Through a narrow, New York-focused lens, this perspective makes some amount of sense. (Whether the country as a whole should allow its wealthiest sections to be further enriched is a separate question.) HQ2 workers will pay gobs of taxes, and I would not be surprised to see a positive return on investment, exceeding the billions in subsidies flowing out of city coffers. But whether Amazon’s HQ2 will make New York a better city, which is the implication of de Blasio’s gauzy rhetoric, is much more unclear. Will these jobs go to people in the city who need them (“those in City colleges and public housing”) or to outsiders (like me) who see a financial opportunity and end up gentrifying and making the city more expensive as a result? Will the promised investments in “transportation, schools and infrastructure” actually materialize?

One way to answer these questions is to return to the subject of incentives: namely, Amazon’s. If New York is made more unlivable — higher rents, a more dysfunctional and inequitable transportation system, more segregated schools, and an increasingly homogenous and uninteresting selection of stores, restaurants, and nightlife — Jeff Bezos won’t give a shit. And, at the point that those consequences start to impact his bottom line, he will do what any capitalist would do, and abandon New York for any of the other dozens of cities willing to debase themselves for him. In the meantime, he will lobby against policies like the congestion tax (which affects Amazon delivery) and higher taxes for schools and infrastructure, just like he has done in Seattle. Already, there are reports that Amazon’s new offices will come at the expense of 1500 affordable housing units in Long Island City.

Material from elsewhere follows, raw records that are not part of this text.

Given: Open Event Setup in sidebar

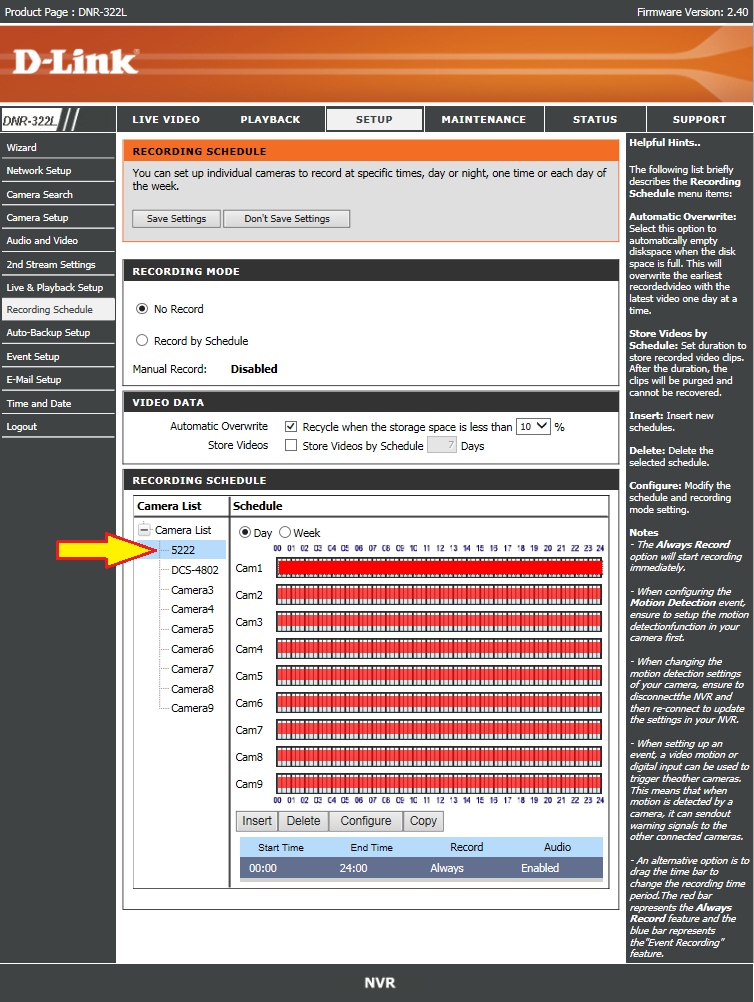Looking at the screenshot, I should coord(33,356).
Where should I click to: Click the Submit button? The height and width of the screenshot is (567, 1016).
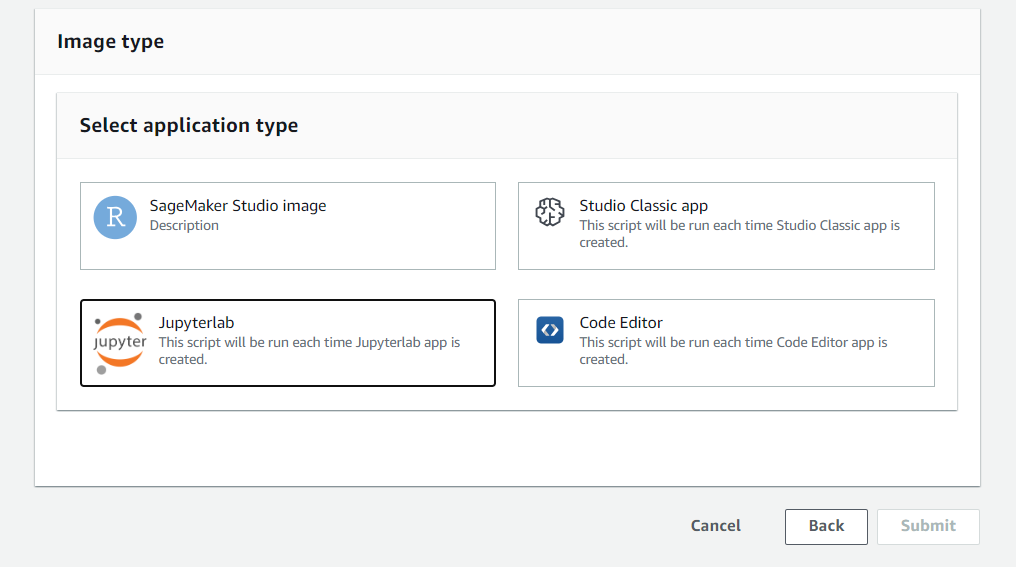pyautogui.click(x=928, y=526)
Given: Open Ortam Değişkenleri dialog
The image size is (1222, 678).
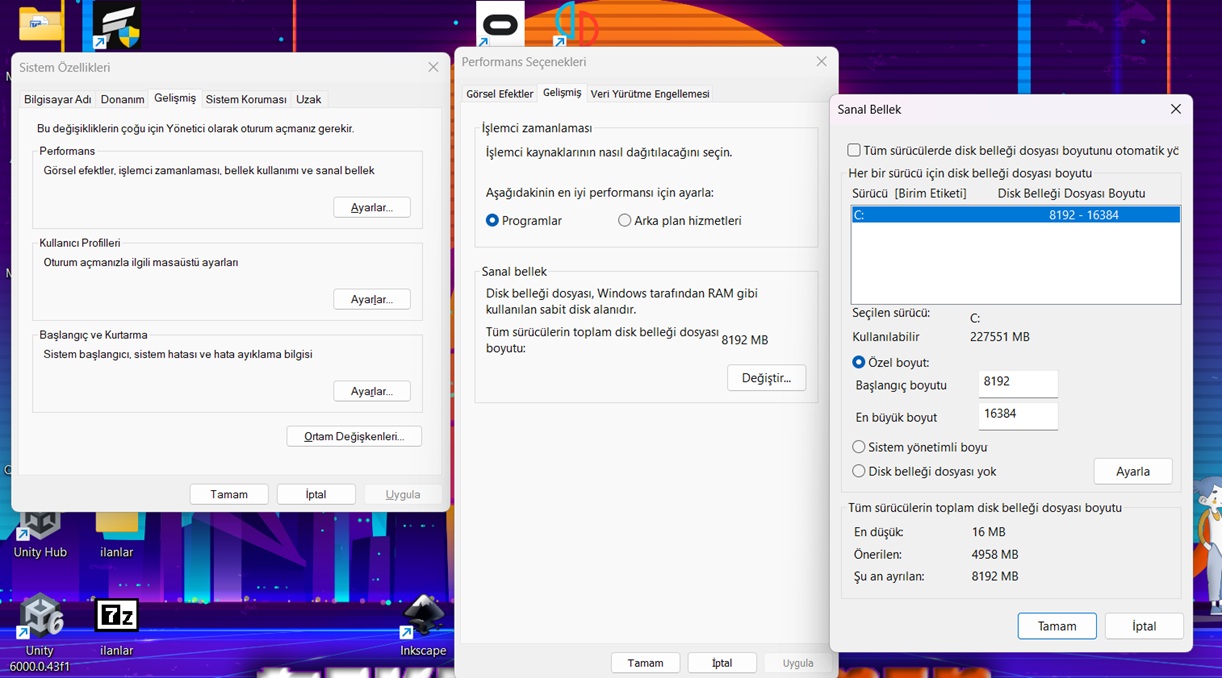Looking at the screenshot, I should coord(354,436).
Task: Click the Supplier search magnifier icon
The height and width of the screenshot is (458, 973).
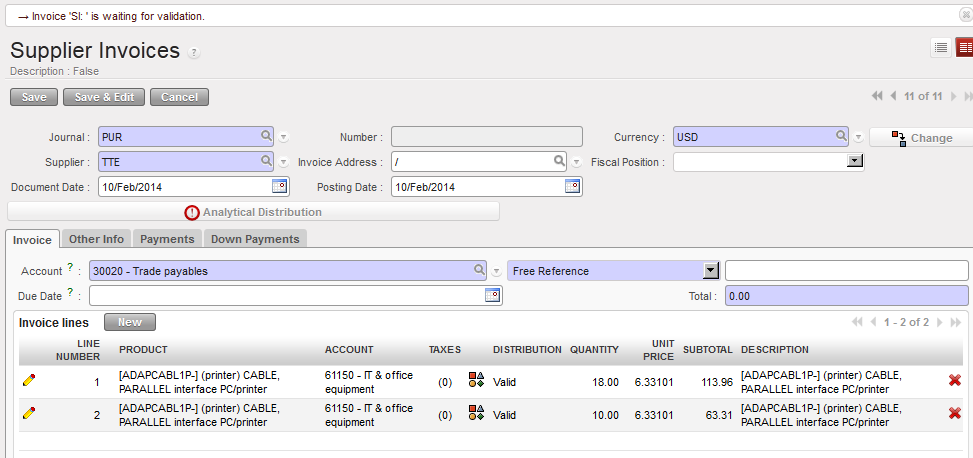Action: [x=267, y=161]
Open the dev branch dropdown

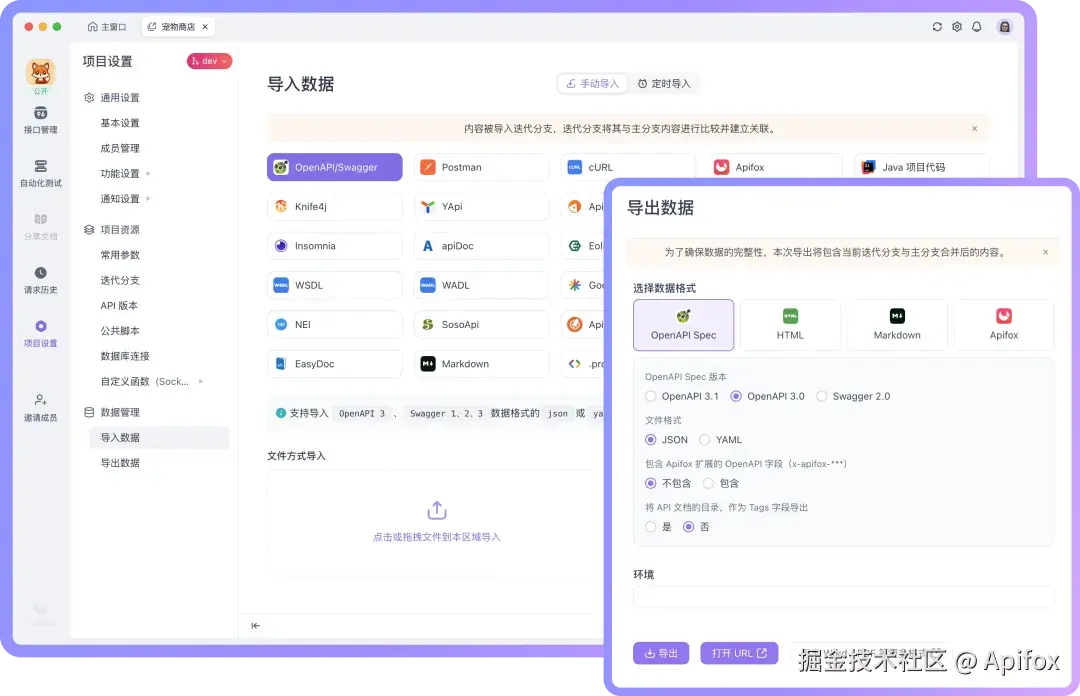point(209,60)
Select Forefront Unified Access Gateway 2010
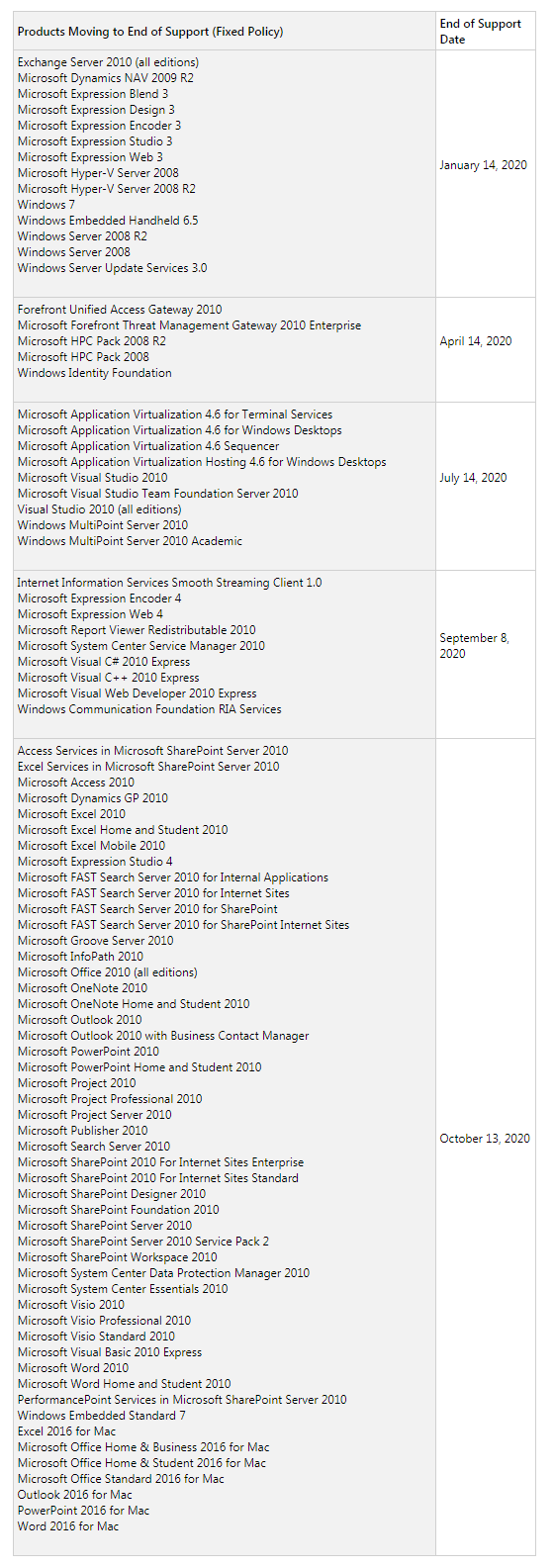 click(x=120, y=310)

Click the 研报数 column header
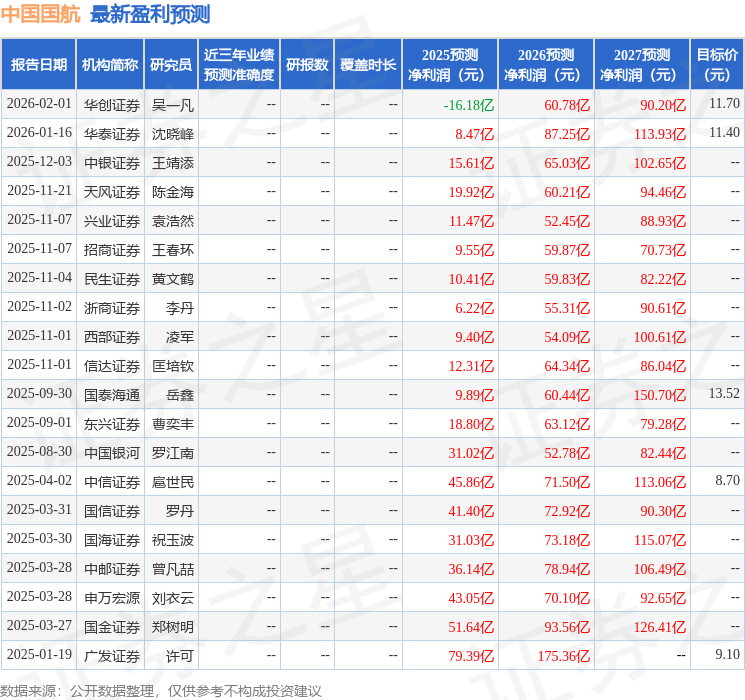tap(307, 64)
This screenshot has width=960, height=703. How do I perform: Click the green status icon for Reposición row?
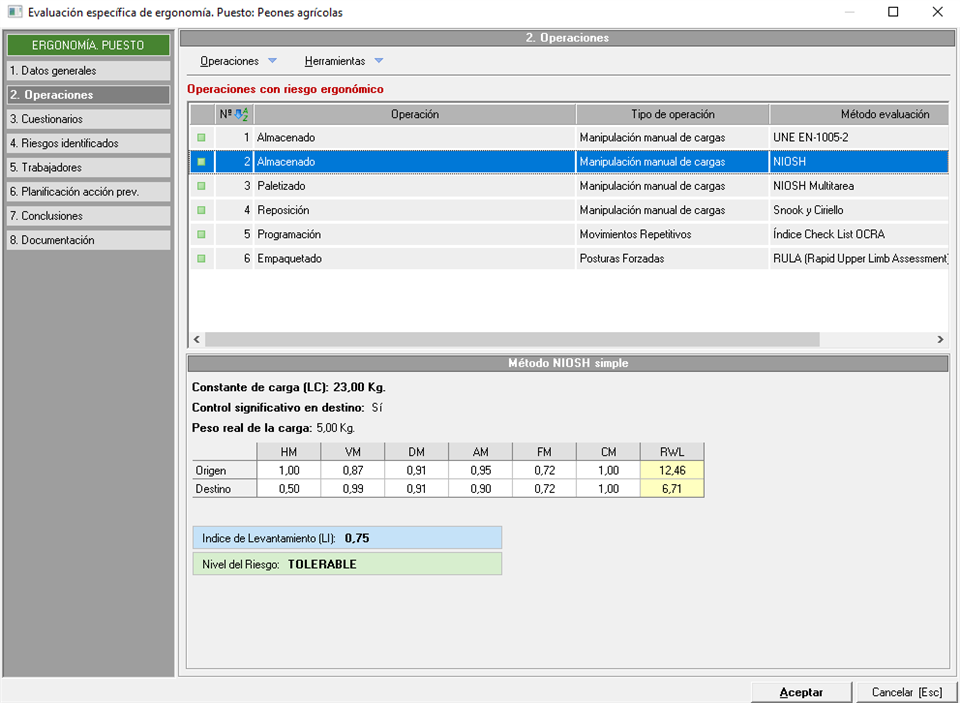[x=201, y=210]
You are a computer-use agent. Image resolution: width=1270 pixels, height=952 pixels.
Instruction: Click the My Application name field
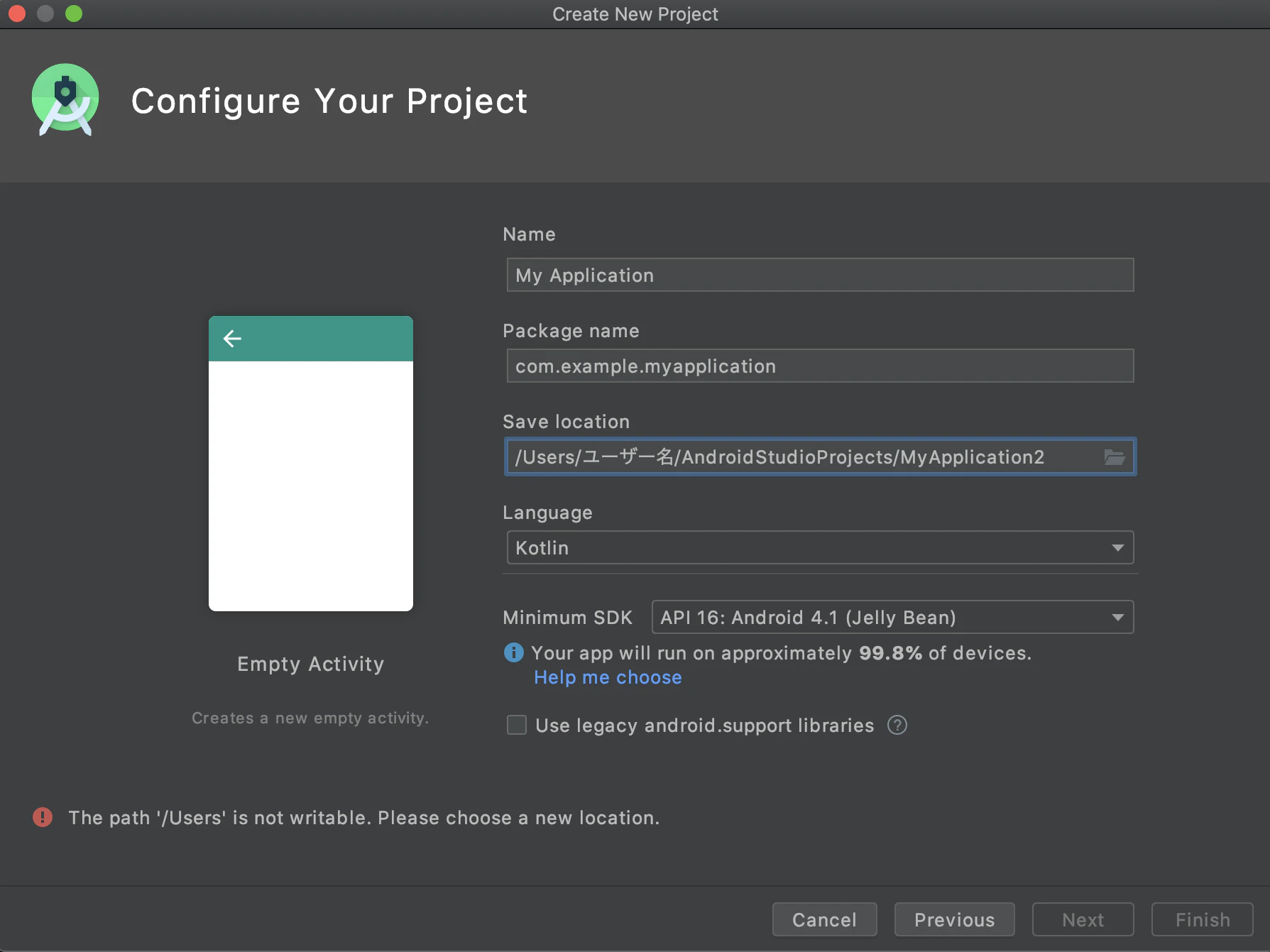click(820, 275)
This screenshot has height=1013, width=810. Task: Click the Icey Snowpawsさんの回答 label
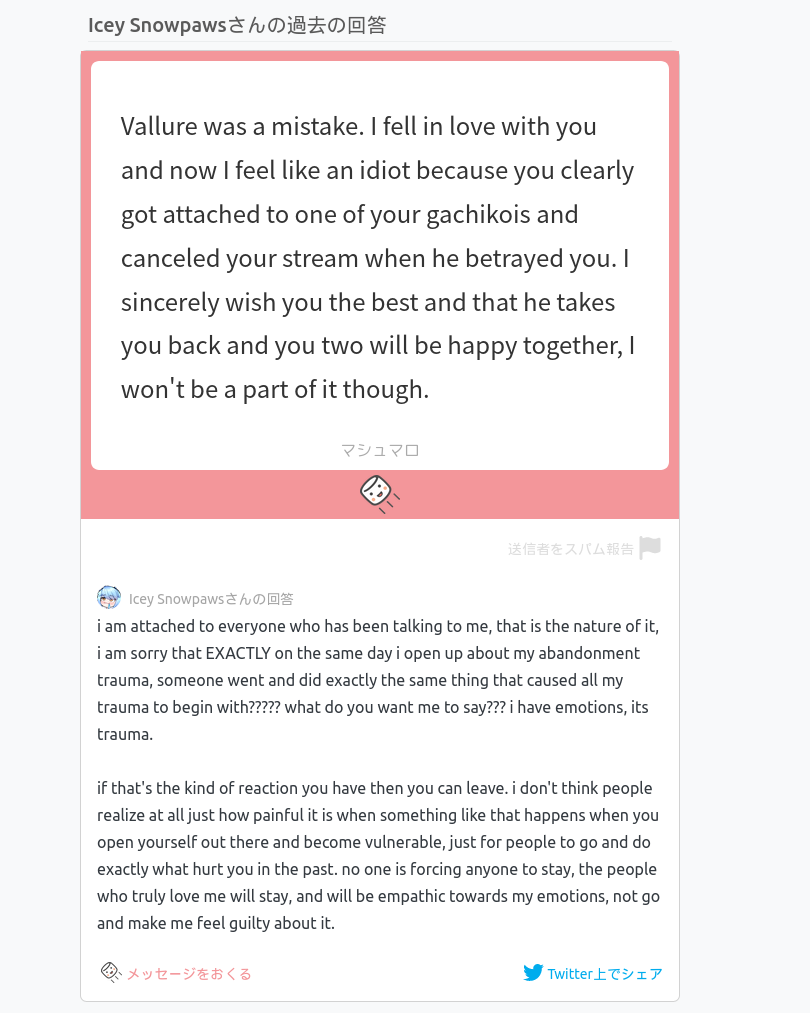(211, 599)
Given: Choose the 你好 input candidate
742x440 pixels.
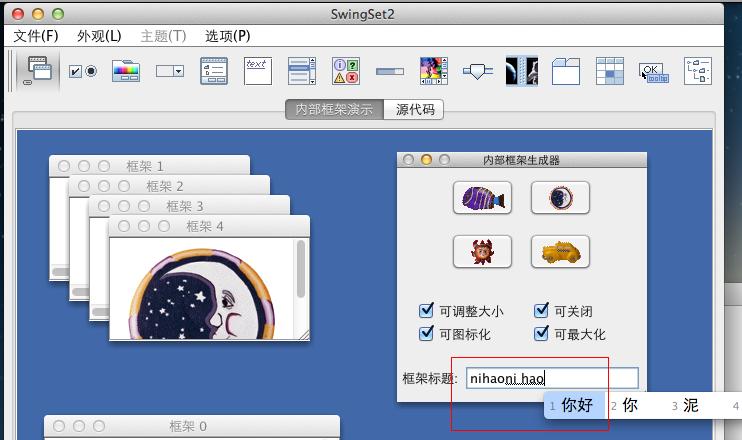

To put it more succinctly, de Blasio is making a Faustian bargain: that concentrating more power in the hands of a company actively opposed to higher taxes, public infrastructure, and equitable living will, ultimately, further those goals; that we can ride the scorpion but not get stung. By the time we see the effects of that bargain, likely through a story reading “…Having the Opposite Effect”, he and “Amazon Cuomo” will be long gone.